▸ **WHAT THE EXERCISE ASKS**
Please edit the items starting at the line containing "The image size is (512, 384)." and ending at the last item, replacing "Friends tab" with "Groups tab" and keeping everything else unchanged. Leave the pictures out of your answer.

▸ **STORED RECORDS**
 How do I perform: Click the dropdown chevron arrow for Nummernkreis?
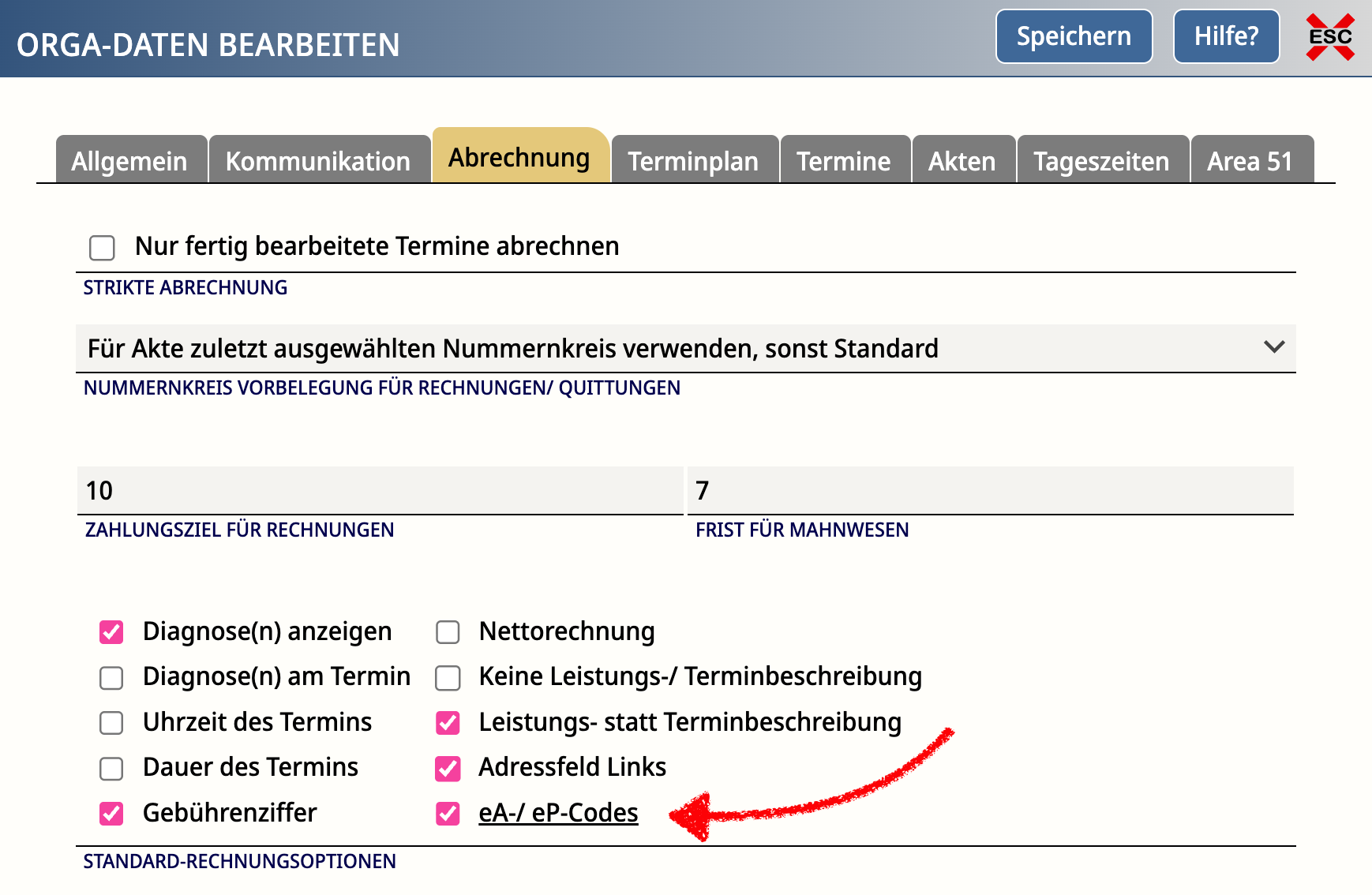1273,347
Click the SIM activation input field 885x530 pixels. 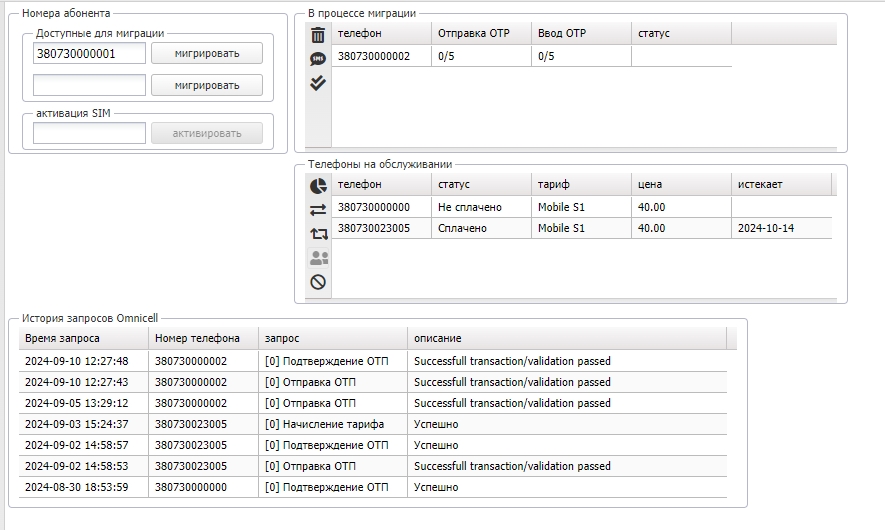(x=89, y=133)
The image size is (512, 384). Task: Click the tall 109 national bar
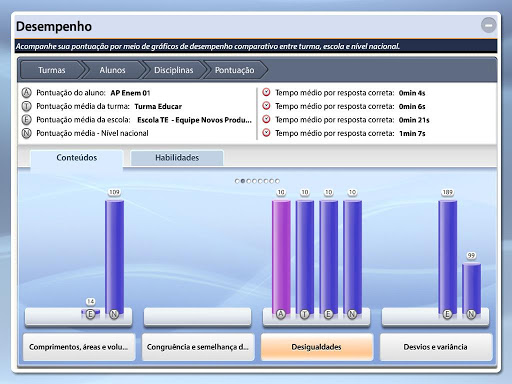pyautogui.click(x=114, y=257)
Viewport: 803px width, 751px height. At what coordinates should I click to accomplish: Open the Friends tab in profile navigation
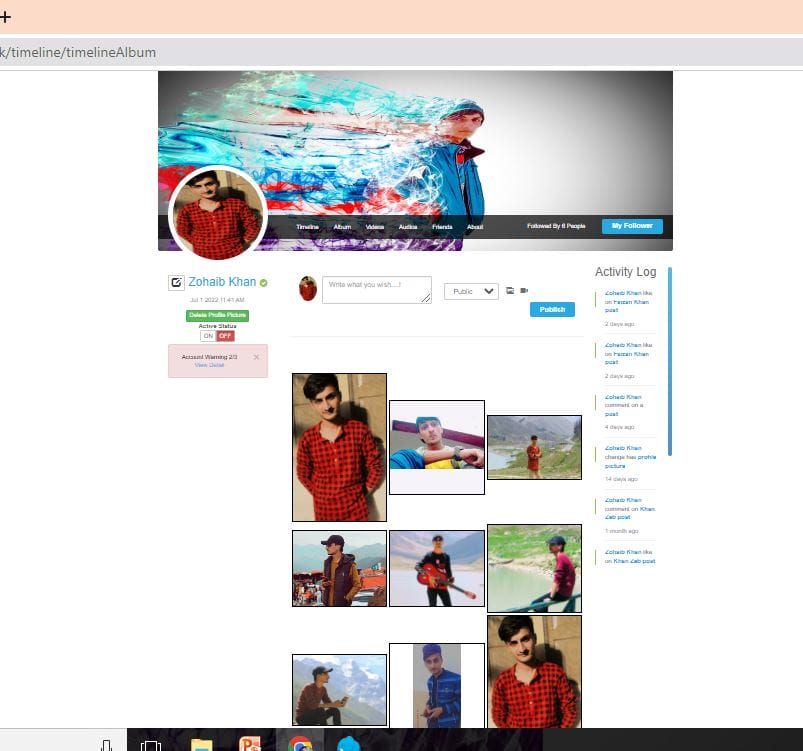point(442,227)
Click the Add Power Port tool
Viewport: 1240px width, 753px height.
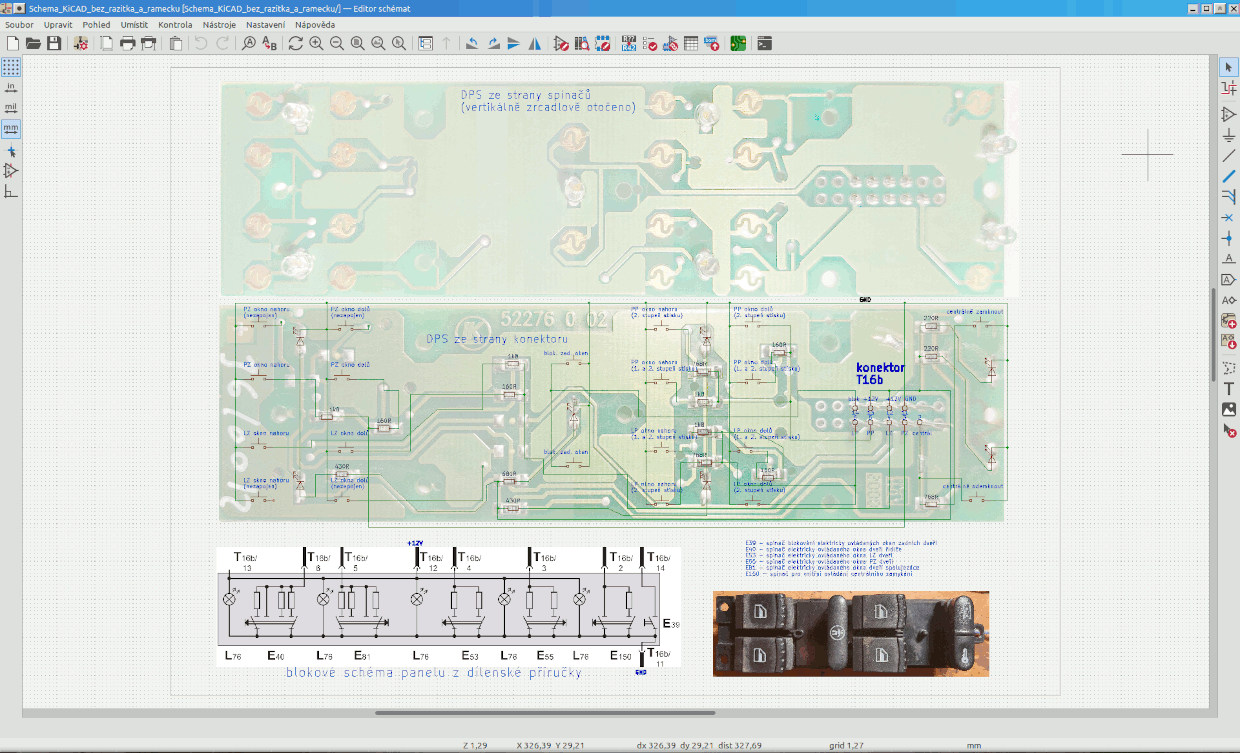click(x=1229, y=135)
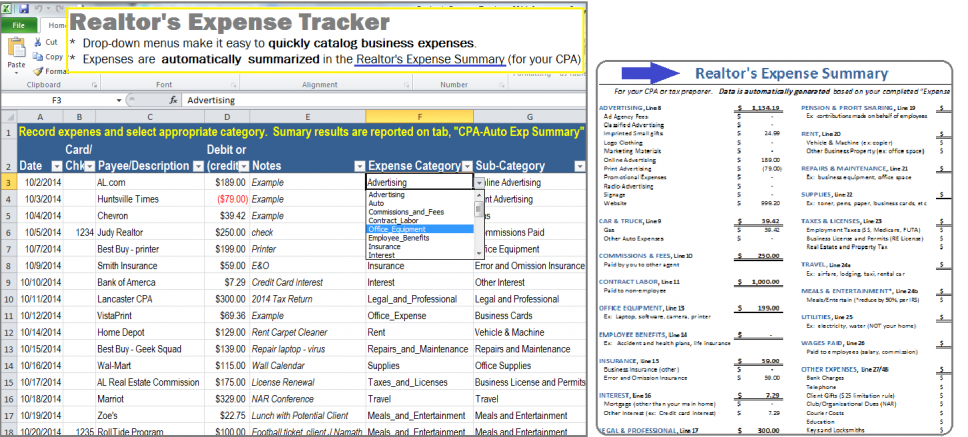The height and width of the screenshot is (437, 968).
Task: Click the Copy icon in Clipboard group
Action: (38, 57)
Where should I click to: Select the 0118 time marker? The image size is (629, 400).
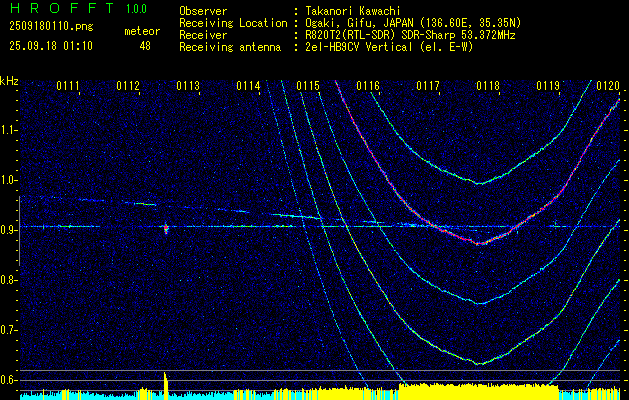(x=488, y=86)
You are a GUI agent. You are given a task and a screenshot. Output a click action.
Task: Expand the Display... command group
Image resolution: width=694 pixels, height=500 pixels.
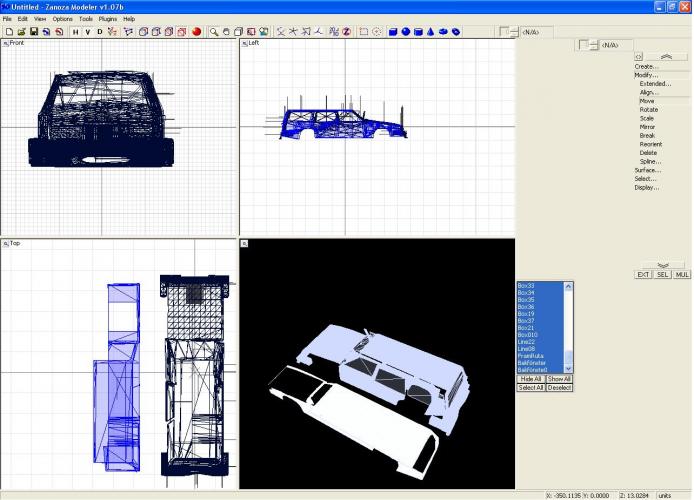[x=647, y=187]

▸ **FINAL RESULT**
The image size is (512, 384). Task: Click the tall 109 national bar
pyautogui.click(x=114, y=257)
Viewport: 803px width, 751px height. At what coordinates should I click to accomplish: Open the Groups tab in profile navigation
point(442,227)
Click the Add Power Port tool
Viewport: 1240px width, 753px height.
click(x=1229, y=135)
The height and width of the screenshot is (437, 968).
Task: Click the Copy icon in Clipboard group
Action: (38, 57)
Where should I click to: Select the 0118 time marker? The image size is (629, 400).
(x=488, y=86)
You are a GUI agent. You are given a task and a screenshot. Output a click action.
Task: Expand the Display... command group
Image resolution: width=694 pixels, height=500 pixels.
[x=647, y=187]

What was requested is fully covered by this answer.